哪知徐至低着头回道:“我们奉命去登封去请救兵,但走不多远,这该死的畜生途经密林的时候,不如受了什么惊吓,前腿受了伤,竟将我们三人掀翻在地,这不我们要请示一下陈将军,是否换三匹战马,再行出发!”
那守将不耐烦道:“你们三人真是晦气,你们快去吧,去晚了,将军就要休息了!”
徐至三人怀着忐忑的心情进了粮仓大营,整个营寨的布防正如那名将领所说,粮仓内守备森严,要想洗劫大营,绝无可能。
徐至三人趁着夜色正浓,低着头,先将受伤的马牵到西南角,见那边果然有一个很大的马厩,有很多各色的战马在长嘶鸣叫,三人大着胆子将受伤的马交给管理马厩的一名士卒,幸运的是那士卒见他们穿着官军的战袍铠甲,并没有产生怀疑。
徐至三人决定去见何梦娇商量对策,但是三人见外层密密麻麻布满了帐篷,三人不知道何梦娇会住在哪个帐篷内,又担心被巡夜的士兵觉察,三人一时没有了主意,又不能一个一个帐篷辨认。
安敬思小声对徐至说道:“我记得何姐姐会吹奏玉箫,徐大哥你为什么不用笛声和她联系?”
薛阿檀道:“这个方法虽好,但也太危险了,如果有士兵警觉,过来盘查,我们三人不但见不了何姑娘,而且会暴露身份!”
徐至见安、薛两人的话都有些道理,但身处险境,他也不敢冒险一试,只好另想办法。
徐至沉思了一会,突然心中有了主意,他小声地说道:“何姑娘奉了秀云公主的旨意来洛口粮仓巡视,那守营的主将必然要设宴迎接,因此我们只要找到主将的中军大帐,或许就能见到何姑娘了!”
薛阿檀又傻傻地问道:“徐大哥说的有道理,只是我们又如何能找主将的中军营帐呢?”
安敬思道:“既然是中军大帐,必然是最里面的中间了!不知道是东南西北哪个方位的中间?”

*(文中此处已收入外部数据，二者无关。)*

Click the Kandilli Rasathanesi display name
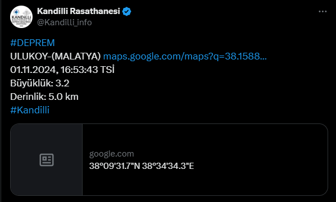Viewport: 336px width, 202px height. point(79,11)
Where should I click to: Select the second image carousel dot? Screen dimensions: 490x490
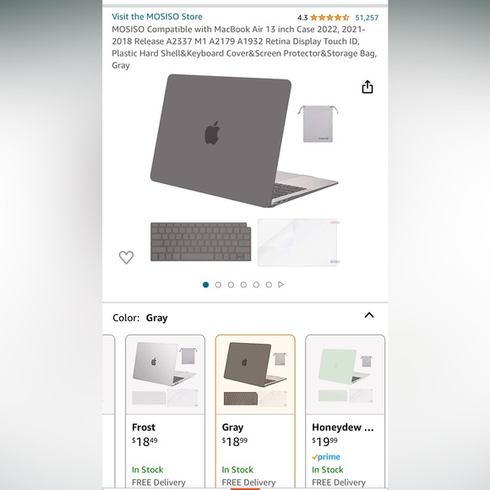pos(218,285)
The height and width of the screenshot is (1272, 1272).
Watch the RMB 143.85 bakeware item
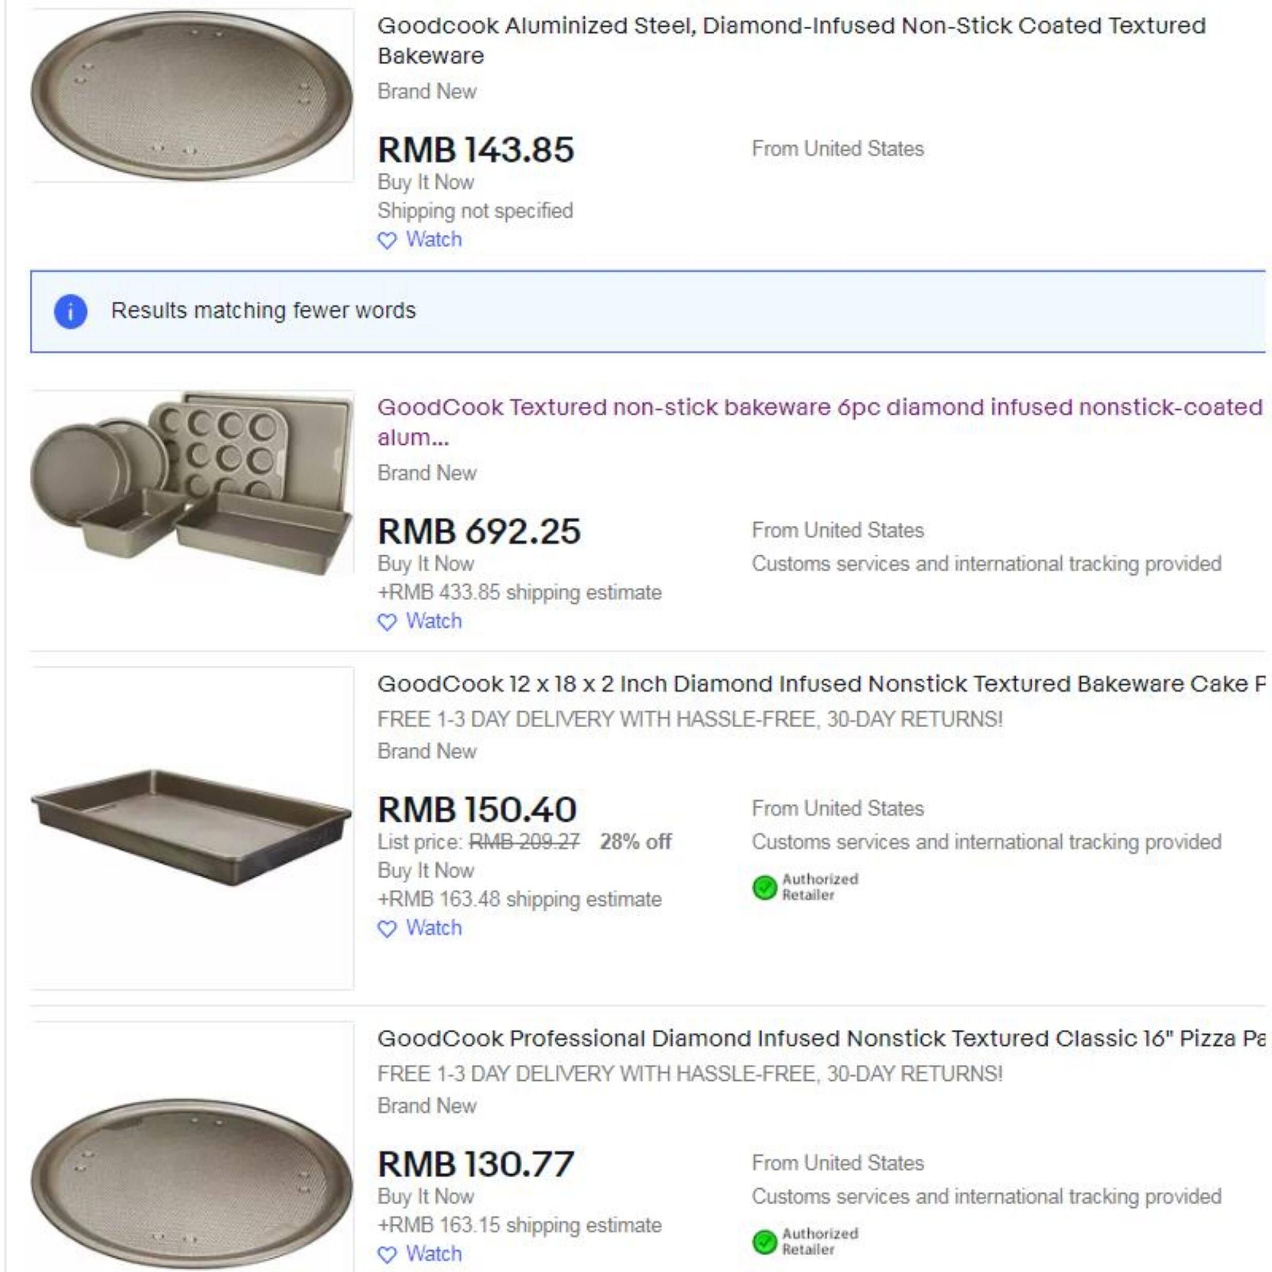(x=433, y=240)
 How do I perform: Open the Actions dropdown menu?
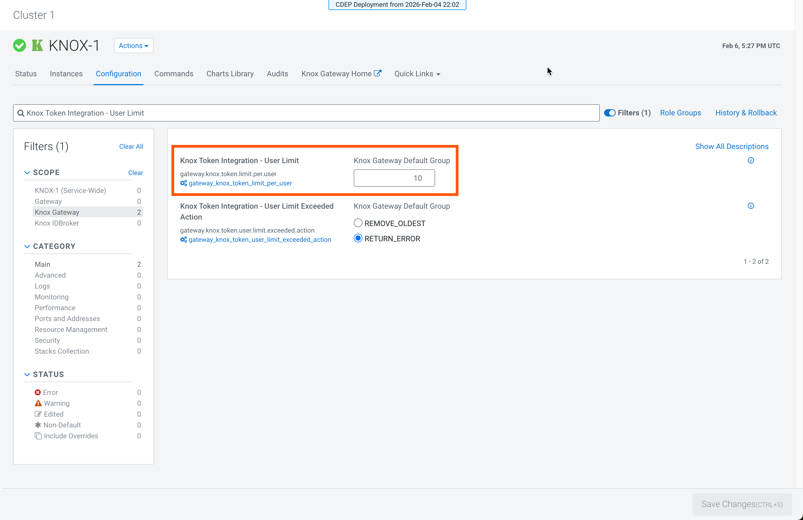click(134, 46)
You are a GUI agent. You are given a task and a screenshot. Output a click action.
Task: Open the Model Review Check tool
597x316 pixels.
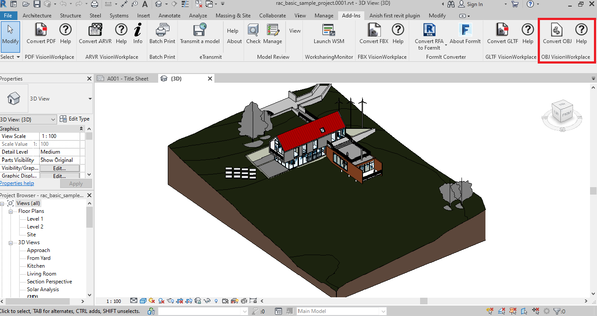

徐至道:“敬思,你现在思考问题大有长进,如果你说的对,那徐大哥猜应该是南门营盘的中央?”
安敬思不解道:“为什么徐大哥这么肯定呢?”
徐至笑道:“难道你们都忘记了,这南面为尊啊,作为一营的主帅,必然地位最尊贵,他的住所必然是南门的中军营帐?”
安、薛两人都称赞道:“徐大哥好细致的判断力!”
安敬思和薛阿檀两人按照徐至的判断,直奔南门中营而去,徐至紧跟其后,果然一个营帐外站立了两名带刀的侍卫,帐篷内灯火通明,人声喧哗,觥筹交错。
安敬思和薛阿檀绕到两名侍卫的背后,猛击他们的后脑,将他们击晕拖到不远处的草丛中,然后两人替换了两名侍卫站立在门口。
徐至见安、薛两人处事十分机警,向他们点头微笑,他见中军大帐后有一颗茂密的大柳树,他无声无息地跳上柳树,用双脚盘住树枝,一个金钟倒挂,将耳朵贴近帐篷,屏住呼吸,全神贯注,运用武当千里辩音的内功,倾听帐内的说话。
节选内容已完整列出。